Posted: Thu Nov 16, 2006 5:57 pm Post subject: Johnny Sain, RIP
Don't know how I missed this. He was a very good pitcher, and one of the few truly great pitching coaches...
Johnny Sain, a three-time All-Star who teamed with Warren Spahn to make up one of baseball's most fabled pitching tandems, died Tuesday 11/07/06. He was 89.
Sain's best year was 1948, when he and Hall of Famer Spahn led the Boston Braves to the World Series, where they lost to Cleveland. It was during that season when the famous saying was born: "Spahn and Sain and pray for rain".
The Boston Post ran a poem by sports editor Gerald Hern that led to the catchy phrase about the Braves' two dominant pitchers - and the rest of their unheralded rotation. "First we'll use Spahn, then we'll use Sain, Then an off day, followed by rain. Back will come Spahn, followed by Sain, And followed, we hope, by two days of rain," it read.
Sain was 139-116 with a 3.49 ERA in 11 seasons in the 1940s and 1950s, mostly with the Braves and New York Yankees. He won three straight World Series titles with Casey Stengel's Yankees from 1951-53.
The right-hander made his major league debut in 1942, then spent from 1943-45 in the military during World War II. He returned to the big leagues in 1946. Sain was a four-time 20-game winner and later became a top reliever, leading the AL with 22 saves in 1954.
Sain topped the majors with 24 victories and 28 complete games in 1948. He beat Hall of Famer Bob Feller and the Indians 1-0 in Game 1 of the World Series that season.
Later, Sain became a popular pitching coach with the Yankees, Chicago White Sox, Minnesota, Detroit and Atlanta.
A nice tribute to Sain, including the following...
Jim Bouton
Johnny was a philosopher. He was interested in things beyond baseball. He cared about the players as people. He understood baseball politics. He wouldn’t tell you what to do. His genius was that he would make you think.
Pitchers loved Johnny. He was known as the pitchers’ pitching coach. He had more allegiance to the pitchers than he did to the managers.

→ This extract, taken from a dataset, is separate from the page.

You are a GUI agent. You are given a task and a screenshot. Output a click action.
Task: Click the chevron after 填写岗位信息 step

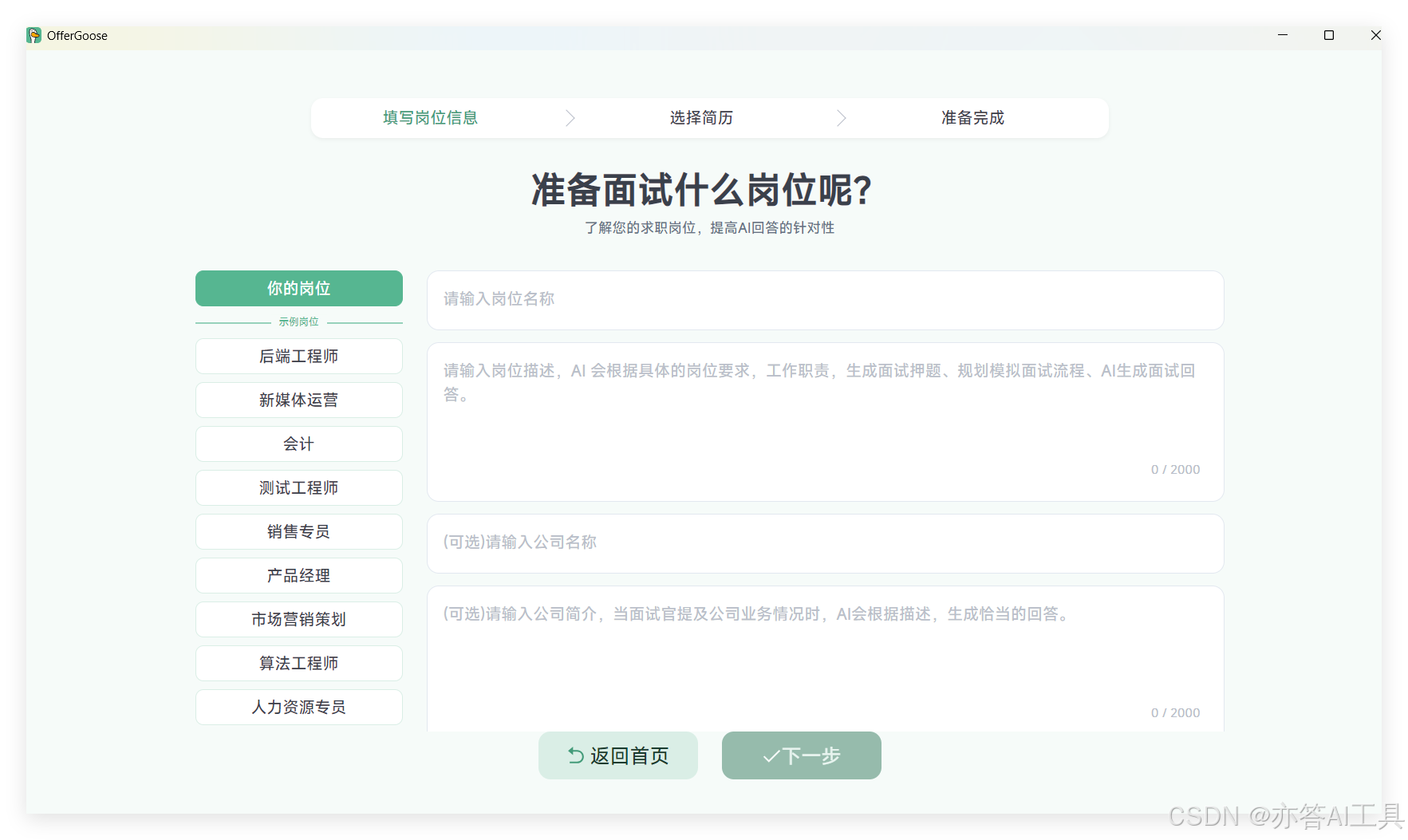click(x=570, y=117)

He had this practice of not saying anything bad about a pitcher. Even if you got bombed. You’d come in and throw your glove and get all upset. At some point after the game, or maybe the next day in the airplane he’d sit next to you and he’d say, “You know, that was a hell of a curve ball you threw Norm Cash in that fourth inning there. Hell of a curve ball.” He’d pick out some one thing that you did well, and get you thinking about that.
To me, Johnny Sain belongs in the Hall of Fame because of the combination of being such a great pitcher, and being to me the greatest pitching coach ever. How many people have excelled in two areas like that?
Leo Mazzone
I was going to pick his brain and, and learn everything I could from him because he offered everything except the usual clichés. He said, "When you're good at your job, it hardly looks like you're working."
He said, “If you’re working with a pitcher you say ‘Do this or do that’, but then you have to explain to him and teach him how.”
He said, “When you’re dealing with a pitcher’s psyche, you go about it different ways depending on their personalities.” And he’d talk about dealing with different managers and front office. He covered the whole gamut. A lot of it was new. He was able to explain how you work with pitchers and how you teach, coach, support, instruct, mental, physical, dealing with managers, dealing with general managers..
He was looking for someone to hand down all his pitching knowledge to. There were a whole bunch of people that were fools for not taking advantage of his knowledge. They didn’t want to be open-minded about anything. At the beginning it puzzled me, but now that I've been in the game this long it doesn't. Johnny was a little bit of a rebel and there were people at the time that didn't particularly care for his methods.